[LLVMdev] Proposal: stack/context switching within a thread

Sun Apr 11 14:09:35 PDT 2010

Kenneth Uildriks <kennethuil at gmail.com> wrote:
> As I see it, the context switching mechanism itself needs to know
> where to point the stack register when switching.  The C routines take
> an initial stack pointer when creating the context, and keep track of
> it from there.  If we don't actually need to interoperate with
> contexts created from the C routines, we have a lot more freedom.

I guess the reason to interoperate with contexts from the C routines
would be to support ucontext_t's passed into signal handlers? But then
the LLVM intrinsics need to specify that their context's layout is the
same as ucontext_t's, on platforms where ucontext_t exists.

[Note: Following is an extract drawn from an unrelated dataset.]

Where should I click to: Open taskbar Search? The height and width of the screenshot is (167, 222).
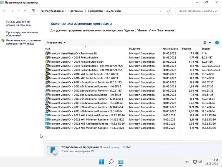pyautogui.click(x=111, y=162)
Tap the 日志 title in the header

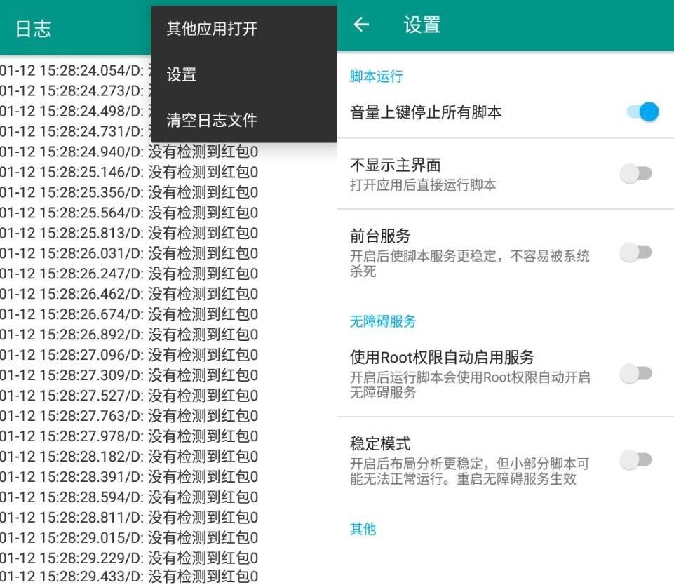click(x=33, y=29)
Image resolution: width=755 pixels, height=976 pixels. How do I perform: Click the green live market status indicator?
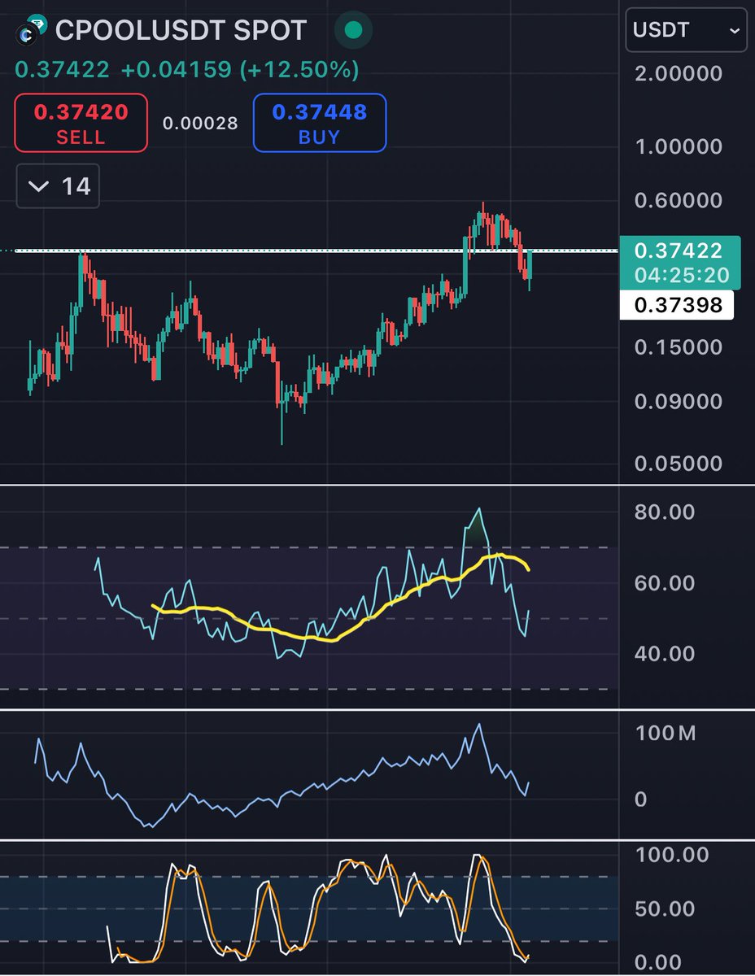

> Anyway, one approach would be to expose intrinsics to interrogate an
> inactive context, to get its initial stack pointer (the one it was
> created with) and its current stack pointer, and also  to modify both
> before making the context active again.
>
> I don't see any reason why this scheme wouldn't also be compatible
> with segmented stacks.
> ...
> On the other hand, stack manipulation really ought to be handled by
> the target, since only the target knows the details of how the stack
> is laid out to begin with.  Also, if we have stack manipulation calls
> in the IR, optimization quickly becomes very difficult.  Unless we
> just allow optimizers to ignore the stack manipulations and assume
> they're doing the "right" thing.
>
> On the gripping hand, we don't want the target emitting memory
> allocation calls in order to grow the stack (unless a function pointer
> to malloc or its equivalent is passed in from the IR).

In gcc's split-stacks
(http://gcc.gnu.org/ml/gcc/2009-02/msg00429.html; I got the name wrong
earlier), Ian planned to call a known global name to allocate memory
(http://gcc.gnu.org/ml/gcc/2009-02/msg00479.html). I'm not sure what
he actually wound up doing on the gccgo branch. LLVM could also put
the allocation/deallocation functions into the context, although it'd
probably be better to just follow gcc.

>> The way they accomplish that now is by
>> copying the entire stack to the heap on a context switch, and having
>> all threads share the main C stack. This isn't quite as bad as it
>> sounds because it only happens to threads that call into C extension
>> modules. Pure Python threads operate entirely within heap Python
>> frames. Still, it would be nice to support this use case.
>
> This wouldn't hold in IR, since virtual registers regularly get
> spilled to the stack.. every context, regardless of the language,
> would have to have its stack saved.  Also, this method would mean that
> a context cannot be used in any native thread other than the one that
> created it, right?

Well, a frontend can generate code in continuation-passing style or do
all of its user-level "stack" frame manipulation on the heap. Then it
only uses a constant amount of C-stack space, which might not be part
of the context that needs to be switched. Only foreign calls
necessarily use a chunk of C stack. Stackless's approach does seem to
prevent one coroutine's foreign code from using pointers into another
coroutine's stack, and maybe they could/should create a new context
each time they need to enter a foreign frame instead of trying to copy
the stack...

> 2. We should be able to support "hard switching" in Stackless Python
> by adding a llvm.getcontextstacktop intrinsic.  If, as in Kristján's
> example, llvm.getcontext is used to create context A, and then
> execution continues until context B is created with
> llvm.swapcontext(B, A), the region of memory between
> llvm.getcontextstacktop(A) and llvm.getcontextstacktop(B) can be saved
> and later restored when B is resumed.

Wait, what stack top does swapcontext get? I'd thought that A's and
B's stack top would be the same since they're executing on the same
stack.

> Of course that usage would
> throw a monkey wrench into a segmented stack scheme... it assumes that
> context stack areas actually behave like contiguous stacks.  Not only
> that, it assumes that no pointers to a context's stack exist outside
> of the context... when the context is inactive, a pointer into a
> context's stack won't be valid!
>
> But in the case of Stackless Python, these caveats can be addressed
> with a simple "Don't do that!", since it's all tied into the language.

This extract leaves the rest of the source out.